Re: cleaner optimization and online defragmentation: status update

Vyacheslav Dubeyko <slava@xxxxxxxxxxx> · Sat, 22 Jun 2013 19:31:36 +0400

Hi Andreas,

On Jun 19, 2013, at 1:19 PM, Andreas Rohner wrote:

> Hi Vyacheslav,
> 
> On 2013-06-19 09:17, Vyacheslav Dubeyko wrote:
>> What tools do you plan to use for testing?
>> 
>> As I know, it is used frequently xfstests, fsstress for testing.
>> Benchmarking tools are very useful also (for example, iozone). But it
>> needs to use a special aging tool for the case of GC testing, I think.
> 
> I have written my own little aging tool, that uses nfs traces and
> replays them. I also plan on doing performance benchmarks, because there
> is some performance degradation to be expected because of the block
> counting.

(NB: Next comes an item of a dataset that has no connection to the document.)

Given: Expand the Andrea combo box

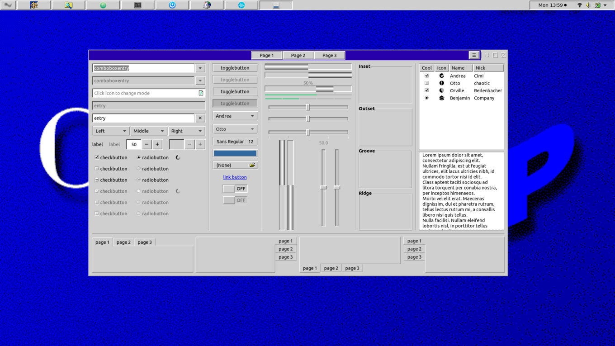Looking at the screenshot, I should (235, 116).
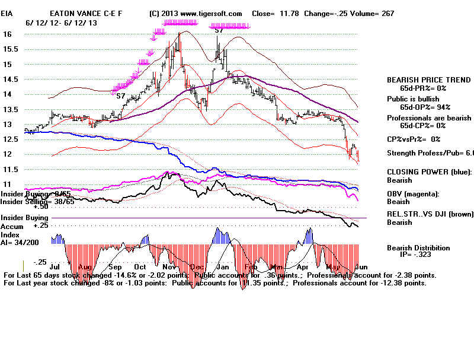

But I am quite busy for the next week or so and won't be able
> to start benchmarking until then.
> 

What benchmarking tool do you plan to use? I think that it needs to use
well-known and widely used tool. Otherwise, it is impossible to check
your results independently and to trust of your results.

[skip]
> 
>> If you suggest implementation of new GC policies then we need to have
>> evidence of efficiency. Do you have any benchmarking results? How can
>> you prove efficiency of your approach?
> 
> First of all the current timestamp approach is clearly inefficient,
> because it does not take the number of live blocks in the segment into
> consideration. Then there is the paper I cited, that suggests the
> Cost/Benefit algorithm. I don't have any results as of yet, but I plan
> on doing thorough benchmarks soon.
> 
>> As I understand, F2FS has slightly different allocation policy. Why do
>> you think that "Greedy" and "Cost/Benefit" policies are useful for the
>> case of NILFS2?
> 
> I didn't get the idea from F2FS, but from the cited paper. I just noted,
> that F2FS as far as I can tell also uses these algorithms. They apply to
> NILFS2, because it is a log-structured file system with segments and a
> cleaner.
> 
>> I am slightly confused trying to understand essence of "Greedy" and
>> "Cost/Benefit" policies. Could you briefly describe how it works?
>> Moreover, you mentioned that "Greedy" policy selects segments with the
>> most free blocks. As I know, F2FS has concept of invalid blocks. So,
>> usually, it makes sense to clean firstly segments that have the most
>> number of invalid blocks. But NILFS2 hasn't concept of invalid blocks.
>> So, what do you mean when you are talking about free blocks in "Greedy"
>> policy?
> 
> When the cleaner cleans a segment, it has to decide on which blocks to
> keep and which blocks to discard. The more blocks the cleaner can
> discard the more efficient it is. To do this the cleaner has to know in
> advance how many live blocks there are in a segment. In the context of
> NILFS2 this means, that blocks that are deleted or overwritten in a file
> and not part of some snapshot, can be discarded. Checkpoints are not
> relevant in this distinction.
> 
> Of course the fs has to keep track of the number of live blocks per
> segment. I implemented that and used the su_nblocks attribute of struct
> nilfs_segment_usage.
> 
> With the tracking in place the cleaner can select the most efficient
> segment to clean. "Greedy" just greedily selects the segment with the
> most discardable/free/invalid number of blocks, whatever you want to
> call them ;).
> 
> In the paper "The design and implementation of a log-structured file
> system" the authors noted, that the greedy approach is not the most
> efficient, because the free space in old segments is more valuable than
> the free space in young segments. It is very likely, that the blocks in
> young segments are less stable and will die off anyway. So cleaning them
> would be a waste of time. They devised the "Cost/Benefit" Algorithm. It
> is basically just a simple formula, that takes age and costs of cleaning
> into consideration.
> 

Yes, I think that "Greedy" and "Cost/Benefit" policies can be used as GC
policies for the case of NILFS2. But, currently, you don't suggest proper
basis for such policies realization. As I understand, "Greedy" policy should
select such segments that contain as lesser valid blocks as possible. Valid
blocks means blocks that will be moved by GC. The "Cost/Benefit" policy
should select segment which has required (calculated by formula range)
correlation between valid and invalid blocks in segment.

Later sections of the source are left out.